Travelling for work makes me feel unhinged at time, people keep telling me I’m LUCKY getting to travel with work. Its not luck, I think I’m lucky to get to come home.
I’ve just been to China, buying fabric from massive crazy fabric markets, with a few million other humans, that were all trying to do the same thing. Hustle, bustle, the people, bikes, cars, its like the A & P show amusement rides area on steroids and red-bulls. Noise, always noise, yelling, horns, cars, trucks and chatter. I start to feel a little unhinged and mental by about the fifth day of work.
The language barrier!!! The spitting everywhere. I feel like I’m on an episode of TV’s fear factor food eating. Menu’s not in English, so I guess what I’m eating, pointing at a picture that looks like the color of chicken. Must be chicken, ahhh no, to discover later its frog (by making various animal noises to the waiter). I thought I’d relax with a nice Chinese massage after a 20 hour plane journey. I’m left with bruises, can’t wear my handbag or lean against the back of a chair. Bruises galore, a Chinese massage is basically “getting a hiding” with the nice title of “massage”.
Pooing in stand on toilets and my aim ain’t to flash… missing! Handling the taxi drivers which fancy themselves as racing car drivers like Shumacher. The constant feeling of going to be ripped off as I’ve had my handbag stolen in China before. So always on edge and aware. It makes me feel a bit mental, manic, unhinged, the chaos, everyone on their own mission. The eating alone and missing my family. There’s no time to chill because there’s people EVERYWHERE and work to do in a short time.
I’m a talker as Oprah said “she’s a talking child” I love to talk, so I get lonely travelling alone. If there’s a language barrier, I always wonder if that’s how the deaf feel… lonely in a world full of people moving around them, but not understanding what they are saying. So I guess I sound like that fella on that TV program… an idiot abroad (name I can’t remember) and ungrateful. After all its work 8am till 8pm. I’ve never seen the great wall. I’m grateful that I’ve created a work life for myself to be free and independent to travel as a woman. I am grateful I have the confidence to do so and trust my instincts to take care of myself when I travel.

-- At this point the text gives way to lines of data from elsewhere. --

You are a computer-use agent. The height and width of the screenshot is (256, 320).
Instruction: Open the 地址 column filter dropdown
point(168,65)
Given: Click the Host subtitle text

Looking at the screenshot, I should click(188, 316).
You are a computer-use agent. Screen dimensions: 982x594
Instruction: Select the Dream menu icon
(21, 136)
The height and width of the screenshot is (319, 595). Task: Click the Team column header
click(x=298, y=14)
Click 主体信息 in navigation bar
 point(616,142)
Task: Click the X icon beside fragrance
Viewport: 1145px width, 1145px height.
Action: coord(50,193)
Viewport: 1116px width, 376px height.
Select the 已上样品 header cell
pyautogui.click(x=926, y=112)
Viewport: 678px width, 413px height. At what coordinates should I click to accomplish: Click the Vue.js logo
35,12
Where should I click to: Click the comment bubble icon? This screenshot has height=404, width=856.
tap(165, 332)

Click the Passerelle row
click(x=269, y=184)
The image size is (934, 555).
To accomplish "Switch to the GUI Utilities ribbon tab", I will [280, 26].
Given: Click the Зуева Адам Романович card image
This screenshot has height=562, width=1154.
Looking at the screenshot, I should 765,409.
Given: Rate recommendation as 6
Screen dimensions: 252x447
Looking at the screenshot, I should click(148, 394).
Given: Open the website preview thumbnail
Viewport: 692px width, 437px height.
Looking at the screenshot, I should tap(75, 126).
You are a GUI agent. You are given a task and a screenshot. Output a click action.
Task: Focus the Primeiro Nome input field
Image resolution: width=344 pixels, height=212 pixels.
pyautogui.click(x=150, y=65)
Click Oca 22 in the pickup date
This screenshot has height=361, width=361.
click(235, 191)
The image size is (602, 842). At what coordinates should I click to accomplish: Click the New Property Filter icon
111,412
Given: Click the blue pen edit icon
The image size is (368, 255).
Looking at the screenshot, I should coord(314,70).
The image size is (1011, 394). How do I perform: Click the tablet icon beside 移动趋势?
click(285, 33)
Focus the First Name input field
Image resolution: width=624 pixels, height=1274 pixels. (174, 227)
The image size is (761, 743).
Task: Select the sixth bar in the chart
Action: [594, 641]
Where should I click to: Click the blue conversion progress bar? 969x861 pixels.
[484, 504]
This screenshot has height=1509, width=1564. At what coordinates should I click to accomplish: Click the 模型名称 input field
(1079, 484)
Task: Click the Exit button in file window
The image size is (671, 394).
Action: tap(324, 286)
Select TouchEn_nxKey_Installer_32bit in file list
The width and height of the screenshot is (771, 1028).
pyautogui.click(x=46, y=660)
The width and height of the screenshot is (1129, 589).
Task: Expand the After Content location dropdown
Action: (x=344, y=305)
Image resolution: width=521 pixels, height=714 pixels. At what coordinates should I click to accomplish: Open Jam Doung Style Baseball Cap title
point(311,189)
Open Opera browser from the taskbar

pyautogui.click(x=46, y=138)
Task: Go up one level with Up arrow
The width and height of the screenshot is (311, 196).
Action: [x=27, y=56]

It makes me appreciate my own friendly country of New Zealand. It makes me appreciate and feel grateful our pollution free air, I get headaches in China’s industrial city. I feel grateful when I’m away to be able to go home to my own bed and fridge of familiar food, hug my kids, see my friends and animals.
So I am not lucky to travel, lucky is winning lotto. I’m not complaining, I’m grateful for the opportunities as a Kiwi woman to be self employed and travel. But am more grateful to get to go home.
I guess that old saying, home is where the heart is, resonates with me being away from home. Makes me appreciate experiences I get, but really appreciate the simple things like blue sky, fresh fruit, how good I have it at home in New Zealand.